» Objective: Please rewrite the items below, substituting "Goal" for each "Instruction" and leaving everything else untouched.

» Supplied records:
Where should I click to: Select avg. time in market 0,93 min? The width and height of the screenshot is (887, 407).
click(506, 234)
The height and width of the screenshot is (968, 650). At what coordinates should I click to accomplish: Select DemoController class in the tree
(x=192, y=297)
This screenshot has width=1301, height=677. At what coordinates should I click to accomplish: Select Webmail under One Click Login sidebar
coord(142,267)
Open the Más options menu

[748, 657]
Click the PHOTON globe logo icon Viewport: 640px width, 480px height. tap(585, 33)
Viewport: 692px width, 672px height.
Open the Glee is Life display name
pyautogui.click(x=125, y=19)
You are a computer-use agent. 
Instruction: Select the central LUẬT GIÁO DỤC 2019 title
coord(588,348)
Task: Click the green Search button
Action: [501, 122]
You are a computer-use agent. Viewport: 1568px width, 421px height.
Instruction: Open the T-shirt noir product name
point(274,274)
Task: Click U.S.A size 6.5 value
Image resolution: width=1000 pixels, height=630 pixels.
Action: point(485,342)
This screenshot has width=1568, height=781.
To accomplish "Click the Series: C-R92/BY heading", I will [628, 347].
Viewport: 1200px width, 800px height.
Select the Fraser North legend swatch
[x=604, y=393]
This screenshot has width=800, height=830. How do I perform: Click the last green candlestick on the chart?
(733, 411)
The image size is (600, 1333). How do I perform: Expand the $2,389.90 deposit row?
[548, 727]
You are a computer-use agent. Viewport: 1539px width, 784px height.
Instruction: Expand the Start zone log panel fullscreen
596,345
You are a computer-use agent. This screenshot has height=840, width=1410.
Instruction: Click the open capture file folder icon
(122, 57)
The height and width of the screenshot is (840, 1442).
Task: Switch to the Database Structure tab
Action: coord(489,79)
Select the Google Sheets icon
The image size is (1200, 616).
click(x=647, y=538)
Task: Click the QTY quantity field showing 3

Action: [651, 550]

» The output:
Where should I click to: Select avg. time in market 0,93 min? The width and height of the screenshot is (887, 407).
click(506, 234)
The height and width of the screenshot is (968, 650). At what coordinates should I click to accomplish: Select DemoController class in the tree
(x=192, y=297)
This screenshot has width=1301, height=677. At what coordinates should I click to accomplish: Select Webmail under One Click Login sidebar
coord(142,267)
Open the Más options menu

[748, 657]
Click the PHOTON globe logo icon Viewport: 640px width, 480px height. tap(585, 33)
Viewport: 692px width, 672px height.
Open the Glee is Life display name
pyautogui.click(x=125, y=19)
You are a computer-use agent. 
Goal: Select the central LUẬT GIÁO DỤC 2019 title
coord(588,348)
Task: Click the green Search button
Action: [501, 122]
You are a computer-use agent. Viewport: 1568px width, 421px height.
Goal: Open the T-shirt noir product name
point(274,274)
Task: Click U.S.A size 6.5 value
Image resolution: width=1000 pixels, height=630 pixels.
Action: point(485,342)
This screenshot has width=1568, height=781.
To accomplish "Click the Series: C-R92/BY heading", I will [628, 347].
Viewport: 1200px width, 800px height.
Select the Fraser North legend swatch
[x=604, y=393]
This screenshot has width=800, height=830. How do I perform: Click the last green candlestick on the chart?
(733, 411)
The image size is (600, 1333). How do I perform: Expand the $2,389.90 deposit row?
[548, 727]
You are a computer-use agent. Viewport: 1539px width, 784px height.
Goal: Expand the Start zone log panel fullscreen
596,345
You are a computer-use agent. This screenshot has height=840, width=1410.
Goal: Click the open capture file folder icon
(122, 57)
The height and width of the screenshot is (840, 1442).
Task: Switch to the Database Structure tab
Action: coord(489,79)
Select the Google Sheets icon
The image size is (1200, 616).
click(x=647, y=538)
Task: Click the QTY quantity field showing 3

Action: [651, 550]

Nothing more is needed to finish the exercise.